__WORK TO COMPLETE__: Each line from the one containing "[Toggle navigation] (325, 34)" through the last line of the records below is to be repeated as written, with nothing added.

__Saved entries__:
·····

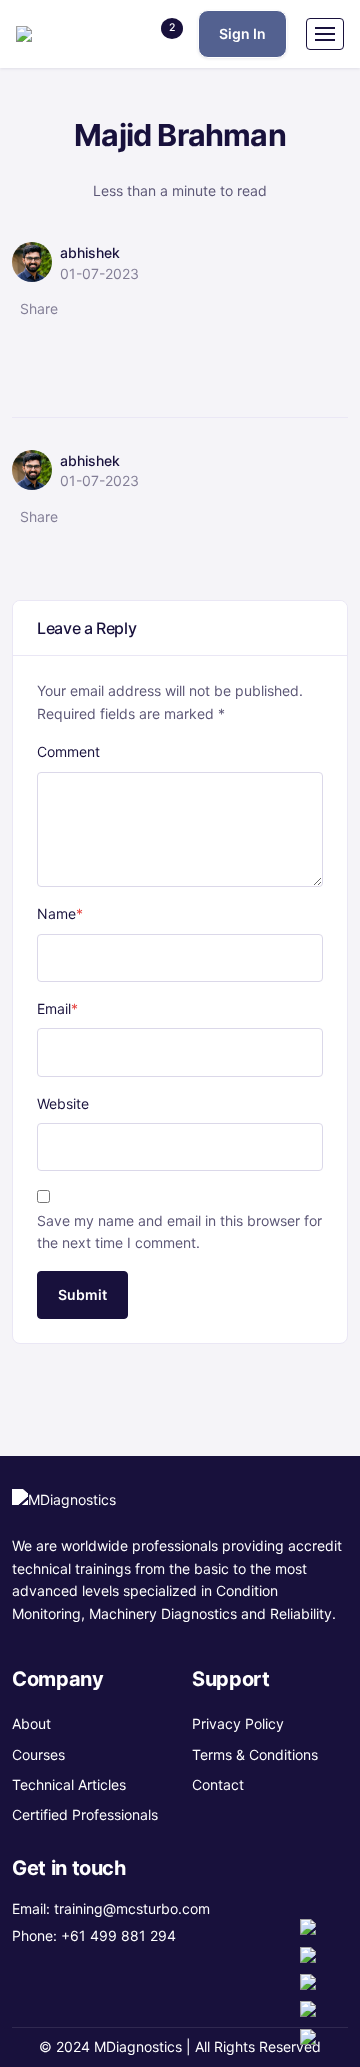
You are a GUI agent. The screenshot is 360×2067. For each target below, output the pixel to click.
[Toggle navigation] (325, 34)
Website (63, 1103)
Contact (218, 1784)
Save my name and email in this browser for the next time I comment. (179, 1231)
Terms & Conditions (255, 1754)
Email (57, 1008)
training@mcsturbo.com (132, 1908)
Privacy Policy (238, 1723)
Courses (38, 1754)
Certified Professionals (85, 1814)
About (31, 1723)
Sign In (242, 33)
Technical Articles (69, 1784)
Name (60, 913)
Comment (68, 751)
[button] (160, 34)
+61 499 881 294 (118, 1935)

·····

__SOLUTION BELOW__:
[Toggle navigation] (325, 34)
Website (63, 1103)
Contact (218, 1784)
Save my name and email in this browser for the next time I comment. (179, 1231)
Terms & Conditions (255, 1754)
Email (57, 1008)
training@mcsturbo.com (132, 1908)
Privacy Policy (238, 1723)
Courses (38, 1754)
Certified Professionals (85, 1814)
About (31, 1723)
Sign In (242, 33)
Technical Articles (69, 1784)
Name (60, 913)
Comment (68, 751)
[button] (160, 34)
+61 499 881 294 (118, 1935)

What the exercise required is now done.